_PASSAGE_:
Sunday, February 20, 2011

How to Be Alone (privacy)

I've been reading and re-reading Jonathan Franzen's riveting collection of essays "How to Be Alone" for the past few weeks. One of the ideas that I've been taken with is his analysis of faux-privacy that our culture seems to crave. Yet with so many profiles on facebook, blogs, gossip columns, and twitter followers, privacy seems to be a silly idea: something we nod our heads to like 'education' and 'freedom' but that's also as gray fuzzy thing. When I can hear the results of some one's pap smear on the subway because the passengers is blabbing into her cell phone, it's hard for me to take privacy seriously in general culture.

Franzen points out that what people want isn't privacy, it's acknowledgment in public space. In some ways this intrudes upon the Garbo-esque 'I Vant to Be Ah-lone" put-on many pretend to crave. As public spaces shrink and Americans are further isolated and removed from each other, we're trying to re-adjust, find new ways of connecting, even at risk of exposure. It's primal and it trumps all arguments for privacy because those are mostly abstract while the need to connect is visceral and self-evident.

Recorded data

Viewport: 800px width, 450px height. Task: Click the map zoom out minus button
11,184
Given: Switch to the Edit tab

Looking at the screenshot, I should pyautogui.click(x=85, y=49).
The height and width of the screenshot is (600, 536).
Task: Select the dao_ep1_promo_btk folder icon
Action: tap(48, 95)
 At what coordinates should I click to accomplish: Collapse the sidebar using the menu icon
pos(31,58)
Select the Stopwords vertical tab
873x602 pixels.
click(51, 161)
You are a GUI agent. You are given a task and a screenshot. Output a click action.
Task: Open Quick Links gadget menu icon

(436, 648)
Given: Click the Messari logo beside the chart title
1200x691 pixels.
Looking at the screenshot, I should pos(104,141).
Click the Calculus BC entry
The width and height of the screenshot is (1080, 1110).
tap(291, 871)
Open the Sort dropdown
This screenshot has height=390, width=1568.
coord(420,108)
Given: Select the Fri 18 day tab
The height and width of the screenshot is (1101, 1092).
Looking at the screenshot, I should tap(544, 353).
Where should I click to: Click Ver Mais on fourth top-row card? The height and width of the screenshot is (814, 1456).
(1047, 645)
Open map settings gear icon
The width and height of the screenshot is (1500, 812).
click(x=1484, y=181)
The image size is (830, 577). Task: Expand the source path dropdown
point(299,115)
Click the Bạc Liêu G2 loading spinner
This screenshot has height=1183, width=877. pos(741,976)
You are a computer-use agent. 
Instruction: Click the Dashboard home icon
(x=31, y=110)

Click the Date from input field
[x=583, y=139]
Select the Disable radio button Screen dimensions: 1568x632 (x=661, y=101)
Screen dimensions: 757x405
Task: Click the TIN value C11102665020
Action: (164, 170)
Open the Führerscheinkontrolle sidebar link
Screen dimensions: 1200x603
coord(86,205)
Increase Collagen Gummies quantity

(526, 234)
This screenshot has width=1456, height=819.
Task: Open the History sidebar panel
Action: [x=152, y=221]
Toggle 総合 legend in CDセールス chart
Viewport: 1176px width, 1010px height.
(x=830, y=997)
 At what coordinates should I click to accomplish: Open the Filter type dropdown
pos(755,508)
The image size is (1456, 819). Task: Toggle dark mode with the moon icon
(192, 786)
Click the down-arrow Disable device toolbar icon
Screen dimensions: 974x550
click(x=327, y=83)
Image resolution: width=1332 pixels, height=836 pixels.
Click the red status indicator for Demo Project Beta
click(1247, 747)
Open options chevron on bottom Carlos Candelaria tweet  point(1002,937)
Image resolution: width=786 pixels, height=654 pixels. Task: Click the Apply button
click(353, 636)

_TASK DESCRIPTION_: Write the next part of the blog post on privacy, picking up after its final sentence. The rows come from a separate source, not from the blog post on privacy.

_EXERCISE RESULT_:
There is one other thing that destroy privacy: security. More accurately, it's the appearance of security. But most people are perfectly willing to sacrifice their most intimate secrets if it's couched under the 'security' argument. There are 3,700 cameras in the NY subway. I know this because the MTA has posters up advertising this fact proudly, saying that they're taking OUR safety (i.e. my safety) seriously. This is supposed to make me feel comfortable. When they do a full-body scan and can see me naked at the airport, this is supposed to soothe my fears that the plane will be blown to bits in mid-air. When every card statement is being poured over and analyzed by random strangers on the other side of the world, I'm supposed to feel assured when they call me up to verify my purchases to make sure it's me using the account. I don't think I've ever asked in that moment -which is a clear invasion of privacy- who are you? Who am I talking to, and why are you looking at my records? Why are you scanning my body, do I know you? I don't ask the question because a little part of me -the consumer- feels like I'm secure. I'm safe and the simple fact is this stranger doesn't know me, has no information that is immediately damaging to my reputation.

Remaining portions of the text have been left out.